[Data listing — start]

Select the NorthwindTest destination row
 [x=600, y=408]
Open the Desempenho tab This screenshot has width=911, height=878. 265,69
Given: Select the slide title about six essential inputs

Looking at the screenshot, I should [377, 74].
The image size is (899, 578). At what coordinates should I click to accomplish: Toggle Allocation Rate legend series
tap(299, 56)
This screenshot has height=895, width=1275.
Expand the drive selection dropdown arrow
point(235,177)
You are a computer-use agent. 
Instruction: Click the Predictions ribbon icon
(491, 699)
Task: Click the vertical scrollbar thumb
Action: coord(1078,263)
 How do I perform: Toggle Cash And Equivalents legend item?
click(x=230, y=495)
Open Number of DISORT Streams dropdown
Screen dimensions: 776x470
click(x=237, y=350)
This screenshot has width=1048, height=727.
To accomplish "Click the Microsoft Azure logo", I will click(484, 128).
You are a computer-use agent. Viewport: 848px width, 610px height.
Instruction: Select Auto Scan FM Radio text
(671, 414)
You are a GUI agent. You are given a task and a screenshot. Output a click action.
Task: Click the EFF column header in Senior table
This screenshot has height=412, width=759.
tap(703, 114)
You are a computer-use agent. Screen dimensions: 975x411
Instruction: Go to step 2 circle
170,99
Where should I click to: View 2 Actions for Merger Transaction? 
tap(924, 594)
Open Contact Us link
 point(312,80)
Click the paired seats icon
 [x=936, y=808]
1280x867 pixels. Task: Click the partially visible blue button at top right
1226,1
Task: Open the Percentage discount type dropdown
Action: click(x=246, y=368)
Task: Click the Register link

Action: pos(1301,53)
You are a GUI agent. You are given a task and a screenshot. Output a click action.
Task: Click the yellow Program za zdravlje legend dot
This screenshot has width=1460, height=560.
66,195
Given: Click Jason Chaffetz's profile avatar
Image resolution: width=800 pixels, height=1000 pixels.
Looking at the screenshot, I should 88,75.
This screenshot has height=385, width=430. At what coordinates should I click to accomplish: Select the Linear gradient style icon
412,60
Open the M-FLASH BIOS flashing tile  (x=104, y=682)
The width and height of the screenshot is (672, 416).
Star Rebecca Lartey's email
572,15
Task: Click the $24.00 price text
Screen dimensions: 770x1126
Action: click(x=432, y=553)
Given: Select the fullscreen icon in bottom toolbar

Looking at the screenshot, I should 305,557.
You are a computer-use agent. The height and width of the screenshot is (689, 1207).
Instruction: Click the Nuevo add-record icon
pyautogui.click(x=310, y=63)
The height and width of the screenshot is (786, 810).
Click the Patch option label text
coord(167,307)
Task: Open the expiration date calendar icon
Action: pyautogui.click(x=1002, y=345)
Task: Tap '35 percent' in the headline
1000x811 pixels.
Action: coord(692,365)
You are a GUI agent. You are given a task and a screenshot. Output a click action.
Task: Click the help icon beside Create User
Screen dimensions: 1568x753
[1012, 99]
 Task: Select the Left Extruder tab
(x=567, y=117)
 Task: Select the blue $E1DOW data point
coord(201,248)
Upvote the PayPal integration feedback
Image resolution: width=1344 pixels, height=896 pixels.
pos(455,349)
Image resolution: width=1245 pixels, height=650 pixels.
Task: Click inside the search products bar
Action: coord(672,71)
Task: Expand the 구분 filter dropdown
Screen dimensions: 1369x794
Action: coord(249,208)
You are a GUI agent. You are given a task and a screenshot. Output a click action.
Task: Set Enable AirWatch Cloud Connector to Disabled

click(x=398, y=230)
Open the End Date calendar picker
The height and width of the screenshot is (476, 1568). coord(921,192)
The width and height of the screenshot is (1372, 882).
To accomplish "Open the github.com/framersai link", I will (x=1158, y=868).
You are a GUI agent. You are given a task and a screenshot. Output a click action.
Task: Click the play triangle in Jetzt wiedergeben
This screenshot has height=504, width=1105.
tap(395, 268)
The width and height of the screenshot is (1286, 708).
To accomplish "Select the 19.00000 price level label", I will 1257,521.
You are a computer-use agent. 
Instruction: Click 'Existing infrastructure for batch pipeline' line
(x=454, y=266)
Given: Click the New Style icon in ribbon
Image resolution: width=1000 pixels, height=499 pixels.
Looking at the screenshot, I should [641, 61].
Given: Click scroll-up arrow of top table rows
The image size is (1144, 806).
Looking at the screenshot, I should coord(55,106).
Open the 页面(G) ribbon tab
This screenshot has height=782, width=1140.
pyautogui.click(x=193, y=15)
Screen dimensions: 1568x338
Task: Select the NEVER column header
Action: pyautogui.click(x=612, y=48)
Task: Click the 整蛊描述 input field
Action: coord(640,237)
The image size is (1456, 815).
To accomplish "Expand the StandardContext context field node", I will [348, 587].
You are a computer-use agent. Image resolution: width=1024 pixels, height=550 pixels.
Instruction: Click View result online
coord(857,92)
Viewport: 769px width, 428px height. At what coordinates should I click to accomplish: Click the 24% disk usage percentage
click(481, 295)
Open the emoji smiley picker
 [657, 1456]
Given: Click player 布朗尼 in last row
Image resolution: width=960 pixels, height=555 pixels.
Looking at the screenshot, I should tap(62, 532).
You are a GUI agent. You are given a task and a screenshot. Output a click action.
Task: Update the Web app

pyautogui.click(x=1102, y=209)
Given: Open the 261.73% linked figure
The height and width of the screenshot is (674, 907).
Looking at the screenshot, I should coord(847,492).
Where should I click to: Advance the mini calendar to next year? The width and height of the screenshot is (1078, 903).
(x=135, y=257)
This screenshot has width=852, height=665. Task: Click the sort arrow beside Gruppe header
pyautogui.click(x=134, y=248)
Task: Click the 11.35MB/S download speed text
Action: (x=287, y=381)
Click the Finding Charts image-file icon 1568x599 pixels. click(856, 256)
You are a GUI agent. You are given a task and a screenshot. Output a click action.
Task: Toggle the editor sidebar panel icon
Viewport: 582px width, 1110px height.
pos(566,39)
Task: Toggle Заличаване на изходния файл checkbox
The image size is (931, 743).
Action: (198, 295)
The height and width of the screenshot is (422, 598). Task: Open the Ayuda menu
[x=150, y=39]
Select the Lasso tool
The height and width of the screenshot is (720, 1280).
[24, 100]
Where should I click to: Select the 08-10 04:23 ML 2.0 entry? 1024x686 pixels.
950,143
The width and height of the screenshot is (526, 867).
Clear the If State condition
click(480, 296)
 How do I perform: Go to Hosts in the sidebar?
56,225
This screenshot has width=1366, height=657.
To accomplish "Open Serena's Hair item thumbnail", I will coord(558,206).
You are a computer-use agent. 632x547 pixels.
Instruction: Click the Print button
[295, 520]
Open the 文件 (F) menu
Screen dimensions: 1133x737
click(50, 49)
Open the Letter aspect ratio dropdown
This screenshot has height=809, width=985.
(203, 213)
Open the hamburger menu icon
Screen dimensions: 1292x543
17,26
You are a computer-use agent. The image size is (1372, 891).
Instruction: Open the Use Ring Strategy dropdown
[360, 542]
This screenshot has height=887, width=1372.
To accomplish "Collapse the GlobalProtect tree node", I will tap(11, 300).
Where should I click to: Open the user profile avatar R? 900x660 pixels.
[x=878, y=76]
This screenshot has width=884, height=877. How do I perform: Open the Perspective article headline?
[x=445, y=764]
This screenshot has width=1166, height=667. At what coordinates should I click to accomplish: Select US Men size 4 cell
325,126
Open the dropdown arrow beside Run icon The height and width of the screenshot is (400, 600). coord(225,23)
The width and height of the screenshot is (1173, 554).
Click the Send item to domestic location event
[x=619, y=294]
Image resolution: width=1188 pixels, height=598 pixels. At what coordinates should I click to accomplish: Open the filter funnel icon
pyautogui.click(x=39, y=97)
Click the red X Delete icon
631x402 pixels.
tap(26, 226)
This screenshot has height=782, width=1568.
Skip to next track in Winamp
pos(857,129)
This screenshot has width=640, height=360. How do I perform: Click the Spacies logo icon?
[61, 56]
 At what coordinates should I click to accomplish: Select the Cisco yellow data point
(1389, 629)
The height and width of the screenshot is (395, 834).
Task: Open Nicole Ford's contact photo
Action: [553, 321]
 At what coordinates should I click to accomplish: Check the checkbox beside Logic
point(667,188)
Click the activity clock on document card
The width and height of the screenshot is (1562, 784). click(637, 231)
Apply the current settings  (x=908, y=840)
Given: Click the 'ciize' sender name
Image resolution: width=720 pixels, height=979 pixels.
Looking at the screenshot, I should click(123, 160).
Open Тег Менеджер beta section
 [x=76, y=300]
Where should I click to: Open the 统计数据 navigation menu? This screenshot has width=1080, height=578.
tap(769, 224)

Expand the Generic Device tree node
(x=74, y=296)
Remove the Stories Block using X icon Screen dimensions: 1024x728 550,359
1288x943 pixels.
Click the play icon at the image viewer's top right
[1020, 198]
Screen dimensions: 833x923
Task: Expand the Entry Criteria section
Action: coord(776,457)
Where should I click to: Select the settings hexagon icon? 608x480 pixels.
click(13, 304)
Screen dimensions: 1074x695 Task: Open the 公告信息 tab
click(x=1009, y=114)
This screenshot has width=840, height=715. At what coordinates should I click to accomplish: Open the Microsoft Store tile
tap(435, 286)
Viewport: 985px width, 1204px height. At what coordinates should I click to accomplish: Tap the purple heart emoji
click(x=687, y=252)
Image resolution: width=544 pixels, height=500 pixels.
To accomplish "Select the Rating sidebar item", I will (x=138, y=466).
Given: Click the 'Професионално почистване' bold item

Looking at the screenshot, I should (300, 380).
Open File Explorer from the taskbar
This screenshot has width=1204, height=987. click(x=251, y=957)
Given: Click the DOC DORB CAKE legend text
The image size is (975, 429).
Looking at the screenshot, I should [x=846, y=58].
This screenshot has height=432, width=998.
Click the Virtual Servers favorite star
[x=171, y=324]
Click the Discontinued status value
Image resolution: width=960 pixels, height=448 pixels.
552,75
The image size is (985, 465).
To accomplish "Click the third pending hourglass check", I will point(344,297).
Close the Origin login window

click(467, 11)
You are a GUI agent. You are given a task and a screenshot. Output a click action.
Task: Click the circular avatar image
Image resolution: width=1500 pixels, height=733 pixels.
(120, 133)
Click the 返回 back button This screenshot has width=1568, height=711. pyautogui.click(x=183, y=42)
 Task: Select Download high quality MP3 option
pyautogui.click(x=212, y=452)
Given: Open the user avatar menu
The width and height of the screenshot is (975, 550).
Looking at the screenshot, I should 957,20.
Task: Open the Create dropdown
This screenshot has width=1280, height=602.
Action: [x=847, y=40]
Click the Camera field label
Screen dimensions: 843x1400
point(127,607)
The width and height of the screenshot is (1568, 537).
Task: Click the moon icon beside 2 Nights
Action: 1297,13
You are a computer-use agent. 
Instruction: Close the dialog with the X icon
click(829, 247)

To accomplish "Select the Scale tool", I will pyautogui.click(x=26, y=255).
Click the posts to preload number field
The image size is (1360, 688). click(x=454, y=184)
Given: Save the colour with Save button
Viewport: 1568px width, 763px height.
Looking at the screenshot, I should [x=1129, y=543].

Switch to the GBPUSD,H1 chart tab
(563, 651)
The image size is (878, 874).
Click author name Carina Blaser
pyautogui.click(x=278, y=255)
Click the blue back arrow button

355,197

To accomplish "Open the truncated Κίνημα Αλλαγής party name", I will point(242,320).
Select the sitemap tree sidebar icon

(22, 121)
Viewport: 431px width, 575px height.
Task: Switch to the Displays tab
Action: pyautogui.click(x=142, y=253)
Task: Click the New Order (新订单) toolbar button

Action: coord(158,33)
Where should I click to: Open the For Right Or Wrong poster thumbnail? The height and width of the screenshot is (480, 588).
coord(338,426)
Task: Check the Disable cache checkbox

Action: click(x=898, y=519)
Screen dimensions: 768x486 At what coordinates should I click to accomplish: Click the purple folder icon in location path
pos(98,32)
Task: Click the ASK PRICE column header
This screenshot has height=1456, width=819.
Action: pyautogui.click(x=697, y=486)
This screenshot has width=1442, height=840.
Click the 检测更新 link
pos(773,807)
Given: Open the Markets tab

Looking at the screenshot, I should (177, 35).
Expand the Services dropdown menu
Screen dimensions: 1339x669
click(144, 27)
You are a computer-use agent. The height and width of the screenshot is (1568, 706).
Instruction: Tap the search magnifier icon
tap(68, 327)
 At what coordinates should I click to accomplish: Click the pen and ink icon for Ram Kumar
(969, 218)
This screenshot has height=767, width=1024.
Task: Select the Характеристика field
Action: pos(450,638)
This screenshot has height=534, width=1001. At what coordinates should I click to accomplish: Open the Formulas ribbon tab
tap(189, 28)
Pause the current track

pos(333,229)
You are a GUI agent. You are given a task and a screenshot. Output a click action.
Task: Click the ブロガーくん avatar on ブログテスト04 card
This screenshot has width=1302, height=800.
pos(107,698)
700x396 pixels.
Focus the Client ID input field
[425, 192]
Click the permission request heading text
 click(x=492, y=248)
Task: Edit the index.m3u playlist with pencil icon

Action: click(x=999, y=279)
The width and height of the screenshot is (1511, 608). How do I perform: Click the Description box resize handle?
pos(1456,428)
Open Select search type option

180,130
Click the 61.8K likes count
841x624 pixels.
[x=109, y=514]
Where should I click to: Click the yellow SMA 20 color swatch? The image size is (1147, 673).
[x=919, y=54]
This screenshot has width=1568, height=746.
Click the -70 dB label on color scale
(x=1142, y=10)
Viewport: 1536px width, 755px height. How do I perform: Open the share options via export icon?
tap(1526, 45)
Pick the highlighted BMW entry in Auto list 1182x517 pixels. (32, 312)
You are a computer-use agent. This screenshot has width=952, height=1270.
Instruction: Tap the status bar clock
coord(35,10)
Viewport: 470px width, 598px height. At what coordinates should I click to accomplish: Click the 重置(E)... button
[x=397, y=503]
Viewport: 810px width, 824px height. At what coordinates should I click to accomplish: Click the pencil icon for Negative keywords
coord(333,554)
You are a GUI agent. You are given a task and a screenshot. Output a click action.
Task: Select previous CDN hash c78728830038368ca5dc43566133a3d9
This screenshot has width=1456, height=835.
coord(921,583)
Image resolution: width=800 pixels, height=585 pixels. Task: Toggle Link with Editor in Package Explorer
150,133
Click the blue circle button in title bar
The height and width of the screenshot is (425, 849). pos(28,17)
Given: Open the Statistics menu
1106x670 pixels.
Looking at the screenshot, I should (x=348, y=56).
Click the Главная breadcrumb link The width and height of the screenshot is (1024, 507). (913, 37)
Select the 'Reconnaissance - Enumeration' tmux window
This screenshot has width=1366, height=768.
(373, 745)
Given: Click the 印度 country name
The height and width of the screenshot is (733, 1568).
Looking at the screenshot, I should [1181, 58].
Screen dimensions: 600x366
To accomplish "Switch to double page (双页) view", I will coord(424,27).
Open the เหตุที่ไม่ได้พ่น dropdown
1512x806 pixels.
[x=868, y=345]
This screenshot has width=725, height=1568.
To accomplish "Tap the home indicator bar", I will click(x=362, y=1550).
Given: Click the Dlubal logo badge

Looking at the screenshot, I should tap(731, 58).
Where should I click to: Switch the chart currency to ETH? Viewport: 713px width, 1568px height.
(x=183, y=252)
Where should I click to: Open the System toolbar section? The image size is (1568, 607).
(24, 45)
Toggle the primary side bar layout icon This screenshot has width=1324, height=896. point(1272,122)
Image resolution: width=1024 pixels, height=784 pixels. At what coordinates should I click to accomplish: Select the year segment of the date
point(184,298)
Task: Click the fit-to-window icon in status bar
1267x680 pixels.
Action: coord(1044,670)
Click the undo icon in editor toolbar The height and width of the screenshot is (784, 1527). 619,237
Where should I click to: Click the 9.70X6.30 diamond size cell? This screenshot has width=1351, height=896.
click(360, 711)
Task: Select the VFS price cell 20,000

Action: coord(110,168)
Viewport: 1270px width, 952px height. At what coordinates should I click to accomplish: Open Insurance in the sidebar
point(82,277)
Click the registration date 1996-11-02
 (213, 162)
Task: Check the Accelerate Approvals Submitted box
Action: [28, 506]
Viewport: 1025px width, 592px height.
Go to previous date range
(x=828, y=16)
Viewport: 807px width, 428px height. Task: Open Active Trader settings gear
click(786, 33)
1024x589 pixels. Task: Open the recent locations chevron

[Data listing — finish]

*What to produce*
State the number of lines in the data above that include the word "Create", leaving out any other words.

*The completed task*
2